PASSAGE GIVEN:
About Actian Corporation

Actian empowers enterprises to confidently manage and govern data at scale. Actian data intelligence solutions help streamline complex data environments and accelerate the delivery of AI-ready data. Designed to be flexible, Actian solutions integrate seamlessly and perform reliably across on-premises, cloud, and hybrid environments. Learn more about Actian, the data division of HCLSoftware, at actian.com.
Data Security

Hybrid Cloud Security

Actian Corporation

March 7, 2022

Hybrid Cloud Security padlock

One of the biggest fears of cloud adoption is the security of organizational data and information. IT security has always been an issue for all organizations, but the thought of not having total control over corporate data is frightening. One of the factors for organizations not moving everything to the cloud and adopting a hybrid cloud approach is security concerns. Hybrid cloud security architectures still have security risks related to a public cloud; however, hybrid cloud risks are higher simply because there are more clouds to protect. The trust boundary is extended beyond the organization for access to its essential critical data with hybrid cloud architectures.

Sensitive data can be kept off the public cloud to help manage risk. Doing so today may be helpful, but hybrid cloud solutions are integrations between public and private clouds. This integration without the appropriate security could still make your private cloud solution vulnerable to attacks originating from the public cloud. Secure hybrid clouds have significant benefits to organizations today. Along with the great benefits of the cloud are the negative aspects and challenges faced with securing the organizations’ data. The negative aspects are continually being addressed to help realize the incredible benefits that hybrid cloud architectures can provide for organizations today.

What is Hybrid Cloud Security?

Organizational IT infrastructures have increased in complexity, especially with hybrid cloud implementations. This complexity, combined with the benefits of cloud having characteristics of broad network access, and on-demand everywhere access capabilities, complicates how securing a hybrid cloud can be done. Securing the data, applications, and infrastructure internally and externally from hackers’ malicious adversary tactics and inadvertent, unintentional activities are compounded.

Many cloud vendors have adopted industry compliance and governance security standards, especially those created by the US government, to ease the security threats and risks that an organization may experience in the cloud. The Federal Risk and Authorization Program (FedRAMP) provides standards and accreditations for cloud services. The Security Requirement Guide (SRG) provides security controls and requirements for cloud service in the Department of Defense (DOD). These standards and others help cloud vendors and organizations improve their hybrid cloud security.

Securing the cloud, an organization should consider the cloud architecture components that consist of applications, data, middleware, operating systems, virtualization, servers, storage, and networking components. Security concerns are specific to the service type. Organizations have a shared responsibility with the cloud service provider for security with hybrid cloud security.

The responsibility for hybrid cloud security should include specific disciplines. Some essential discipline areas for managing risk and securing hybrid cloud are:

  • Physical controls to deter intruders and create protective barriers to IT assets are just as important as cybersecurity for protecting assets.

SOURCE DATA:
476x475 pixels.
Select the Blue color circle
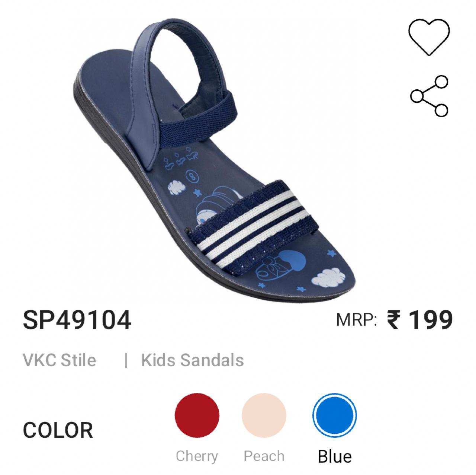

OBJECTIVES:
• A. Answer these from the hybrid cloud security article, each in a short phrase:
(i) What part of HCLSoftware is Actian said to be?
(ii) What does FedRAMP provide?
(iii) Why are hybrid cloud risks higher than those of a public cloud?
• B. Extend the hybrid cloud security article past its last bullet point by adding a few more bullet points, in the same style, on areas for managing risk and securing a hybrid cloud.

SOLVED PROBLEMS:
• A.
(i) The data division of HCLSoftware.
(ii) Standards and accreditations for cloud services.
(iii) Because there are more clouds to protect.

• B.
    • Security parameters, cameras, locks, alarms.
    • Physical controls can be seen as the first line of defense for protecting organizational IT assets. Not only from security threats but from overall harm from environmental challenges.
    • Biometrics (one or more fingerprints, possibly retina-scans) where system access ties to extremely sensitive data.
  • Technical controls.
    • Cloud patching fixes vulnerabilities in software and applications that are targets of cyber-attacks. Besides overall keeping systems up to date, this helps reduce security risk for hybrid cloud environments.
    • Multi-tenancy security each tenant or customer is logically separated in a cloud environment. This means each tenant has access to the cloud environment, but the boundaries are purely virtual, and hackers can find ways to access data across virtual boundaries if resources are improperly assigned and data overflows from one tenant can impinge on another. Data must be properly configured and isolated to avoid interference between tenants.
    • Encryption is needed for data at rest and data in transit. Data at rest is sitting in storage, and data in transit, going across the network and the cloud layers (SaaS, PaaS, IaaS). Both have to be protected. More often than not, data at rest isn’t encrypted because it’s an option that is not turned on by default.
    • Automation orchestration is needed to remove slow manual responses for hybrid cloud environments. Monitoring, checking for compliance, appropriate responses, and implementations should be automated to eliminate human error. These responses should also be reviewed and continuously improved.
    • Access controls – People and technology accesses should always be evaluated and monitored on a contextual basis including date, time, location, network access points, and so forth. Define normal access patterns and monitor for abnormal patterns and behavior, which could be an alert to a possible security issue.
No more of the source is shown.